Ante esto podemos afirmar que es incuestionable el hecho de que hay ciertos diálogos que por más que se hagan resultan estériles. Entre la fe y el fanatismo, por ejemplo, no existe la posibilidad del más mínimo punto de encuentro. Mientras la primera da razón de sí misma, el segundo se pretende imponer con la fuerza de las armas y de la violencia.
Cuando en la familia sus miembros buscan solucionar ciertos conflictos es necesario plantearse un escenario en el que los hablantes posean cierta formación y hayan adquirido esa estatura que implica la posibilidad de llegar al tema no con la convicción de vencer sino de convencer. ¿Puede haber un diálogo entre padres e hijos menores de edad? Ciertamente que sí, pero habrá un momento en que la sabiduría paterna y el sentido común, al no lograr convencer a los chicos de la conveniencia o no de ciertas normas, deba imponerse razonablemente con la autoridad que le es propia en su condición de progenitores. Estos chicos muchas veces preguntarán: “¿y por qué debo hacerlo así?”, a lo que los padres responderán sin asomo de autoritarismo, pero sí con autoridad: “Porque soy tu padre (madre) y debes obedecer; lo entenderás después”.
Cuando se quiere llegar a una conciliación es fundamental ir con la fuerza de la argumentación y no sencillamente con la pasión de las vísceras. Éstas envenenan desde el inicio lo que se pretende alcanzar. La irascibilidad, el prejuicio, la malformación académica hacen que el resultado sea inocuo.
En su diálogo con Nicodemo a la pregunta de éste ¿”Cómo puede uno volver a nacer siendo ya viejo?”, Jesús le responde: “El que es de la tierra pertenece a la tierra y habla de la tierra. El que vino del cielo da testimonio de lo que ha visto y oído…” (Jn. 3,31). No está Nicodemo a la misma altura espiritual que Jesús y le resulta en principio complicado entender lo que aquel Maestro le quiere enseñar.

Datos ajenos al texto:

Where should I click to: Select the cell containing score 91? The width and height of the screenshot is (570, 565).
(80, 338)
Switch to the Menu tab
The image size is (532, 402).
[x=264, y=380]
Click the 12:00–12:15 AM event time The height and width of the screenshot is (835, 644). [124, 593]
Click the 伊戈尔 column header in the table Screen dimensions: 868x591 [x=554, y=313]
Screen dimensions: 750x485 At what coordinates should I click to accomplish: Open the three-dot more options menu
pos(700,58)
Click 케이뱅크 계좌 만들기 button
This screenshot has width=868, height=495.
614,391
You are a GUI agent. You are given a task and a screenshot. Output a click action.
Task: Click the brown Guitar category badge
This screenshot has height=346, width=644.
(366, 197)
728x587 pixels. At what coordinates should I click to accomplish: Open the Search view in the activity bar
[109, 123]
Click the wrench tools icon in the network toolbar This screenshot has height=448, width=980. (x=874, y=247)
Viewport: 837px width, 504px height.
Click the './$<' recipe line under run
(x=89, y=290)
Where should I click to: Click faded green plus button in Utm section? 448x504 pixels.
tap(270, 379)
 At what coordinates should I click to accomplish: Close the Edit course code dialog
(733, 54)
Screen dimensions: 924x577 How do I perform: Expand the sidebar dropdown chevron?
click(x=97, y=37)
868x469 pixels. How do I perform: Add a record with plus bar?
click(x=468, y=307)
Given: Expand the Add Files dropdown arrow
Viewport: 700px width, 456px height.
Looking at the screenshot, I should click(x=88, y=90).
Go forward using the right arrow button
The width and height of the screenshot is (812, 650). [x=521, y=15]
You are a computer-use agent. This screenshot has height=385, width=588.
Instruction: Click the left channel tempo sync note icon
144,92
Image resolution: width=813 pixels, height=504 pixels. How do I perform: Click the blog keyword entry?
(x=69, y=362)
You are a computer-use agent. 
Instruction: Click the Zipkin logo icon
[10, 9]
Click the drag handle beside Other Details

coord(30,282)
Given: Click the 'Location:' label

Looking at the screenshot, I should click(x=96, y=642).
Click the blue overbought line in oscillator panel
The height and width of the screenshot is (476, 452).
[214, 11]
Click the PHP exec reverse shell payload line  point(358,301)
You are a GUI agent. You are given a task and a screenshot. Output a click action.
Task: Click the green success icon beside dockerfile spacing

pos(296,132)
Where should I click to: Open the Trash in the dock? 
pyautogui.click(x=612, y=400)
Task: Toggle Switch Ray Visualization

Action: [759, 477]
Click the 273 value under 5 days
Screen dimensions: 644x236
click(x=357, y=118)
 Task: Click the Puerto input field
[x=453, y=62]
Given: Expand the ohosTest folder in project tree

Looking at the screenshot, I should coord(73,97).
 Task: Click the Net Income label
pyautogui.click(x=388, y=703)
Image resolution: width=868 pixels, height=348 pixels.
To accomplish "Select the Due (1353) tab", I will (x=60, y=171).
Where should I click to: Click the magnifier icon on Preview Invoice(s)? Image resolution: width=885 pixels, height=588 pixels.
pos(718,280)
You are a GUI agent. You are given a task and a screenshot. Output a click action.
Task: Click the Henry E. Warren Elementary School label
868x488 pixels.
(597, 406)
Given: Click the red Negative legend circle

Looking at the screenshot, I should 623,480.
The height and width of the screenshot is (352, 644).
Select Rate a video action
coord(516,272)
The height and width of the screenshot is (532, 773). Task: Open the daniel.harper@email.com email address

El diálogo interreligioso requiere de humildad y apertura; el diálogo esponsal necesita de una enorme dosis de búsqueda del bien mutuo y no de la imposición de criterios para alcanzar dominio y poder; el diálogo de padres-hijos implica sabiduría de parte de aquellos y de apertura de parte de estos; en el diálogo entre Dios y el hombre, mediante la oración, éste necesita reconocer que no es igual a Dios y que debe educarse en la obediencia para saber aceptar incluso aquellas cosas que le cuesta trabajo entender con la razón.
Todos somos buscadores de la verdad y en esa búsqueda resulta fundamental la disponibilidad de poder revisar, derrumbar y reconstruir nuevos conceptos y convicciones. Hay que saber que todos estamos en procesos de construcción académica, espiritual y moral y siempre estamos ante el crecimiento paulatino de nuestra propia humanidad.
Dia-logar (a través de la palabra) es una herramienta de entendimiento y de solución de conflictos, pero cuando se ambiciona imponer el propio punto de vista entonces ya hemos infectado la fuerza de la verdad verdadera para someterlo todo a nuestros deseos.
Dialogar no sólo es hablar, es buscar la verdad, argumentar las razones, revisar los conceptos, alcanzar el bien, desbaratar prejuicios, elaborar juicios, renunciar a sí mismo por el bien de todos, morir para saber dar vida. Esto, obviamente, no es lo que quieren quienes pretenden sabérselas todas.